Adobe has updated the sample configuration files that ship with its Experience Platform Mobile Software Development Kit (SDK) after a security company discovered insecure default settings.
The SDKs are offered by the company as templates for developers to integrate their apps with Adobe’s cloud services across a range of platforms.
All seemed well until, in March 2019, Nightwatch Cybersecurity noticed that the main app configuration file,
ADBMobileConfig.json, contained settings that could lead to security problems.
This included several settings connected to SSL/HTTPS data transfer, specifically:
- An analytics setting defaulting to off (‘false’) rather than on (‘true’).

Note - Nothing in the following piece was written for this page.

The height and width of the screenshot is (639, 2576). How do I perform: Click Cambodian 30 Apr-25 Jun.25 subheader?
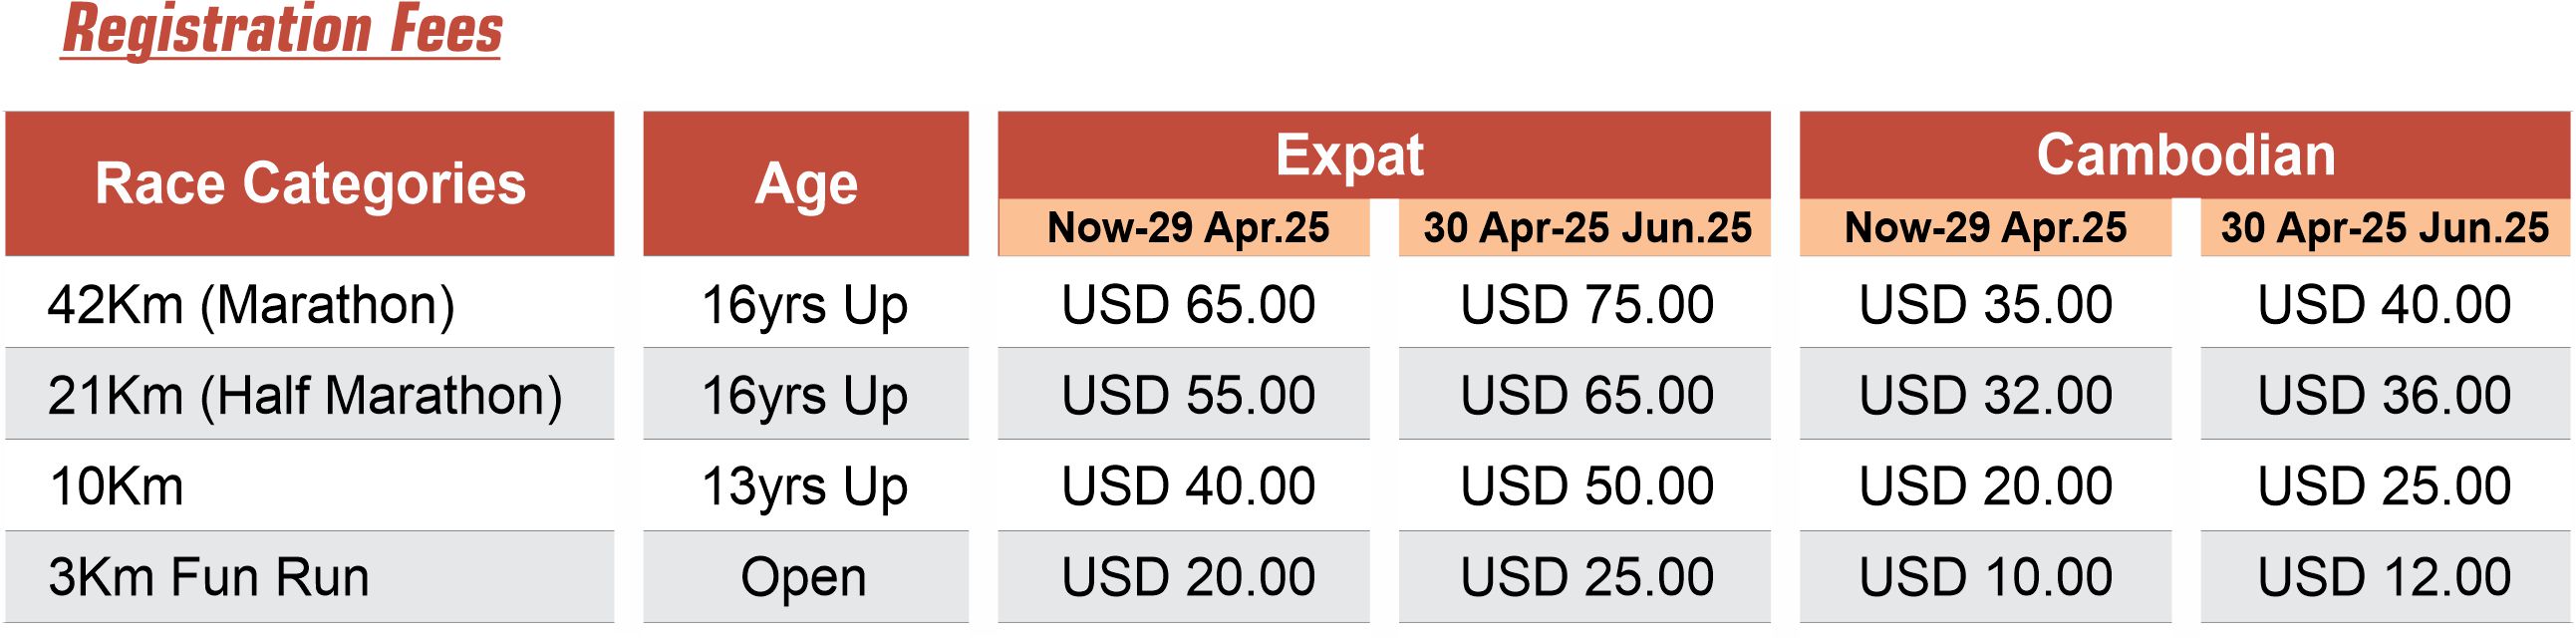pyautogui.click(x=2385, y=228)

- Data transfers connected to the mediaHeartbeat object in the same insecure state.
- Other connections not using SSL by default.

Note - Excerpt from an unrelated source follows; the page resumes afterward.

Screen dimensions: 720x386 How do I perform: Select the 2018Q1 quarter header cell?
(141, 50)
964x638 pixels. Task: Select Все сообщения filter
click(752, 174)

In total, the researchers uncovered 28 templates across different platforms that embedded these settings.
Why does this matter?
Some developers have been using these configuration files inside their own apps, creating hidden problems, said Nightwatch:
When these options are used insecurely, attackers can view or modify information transmitted by the application back to Adobe’s cloud services.
No offenders are named but the company said it had found “multiple mobile applications” using them.

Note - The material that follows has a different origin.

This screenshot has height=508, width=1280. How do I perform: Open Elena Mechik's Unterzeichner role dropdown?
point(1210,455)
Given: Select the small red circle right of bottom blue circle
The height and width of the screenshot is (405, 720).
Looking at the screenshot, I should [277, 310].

This isn’t surprising – larger dev teams will craft their own configuration while smaller ones will just use what’s handed to them by Adobe, even if that makes an assumption about the settings.
Fixing this issue requires those app developers to update their software, which might take a while.
After being told of the issue in March, Adobe recently released an updated version of its Mobile SDK (version numbers vary by platform).
Given that there’s no evidence the issue has ever been exploited, the discovery looks like a case of trouble averted. Even so, it’s still surprising that Adobe didn’t pick up on the problem.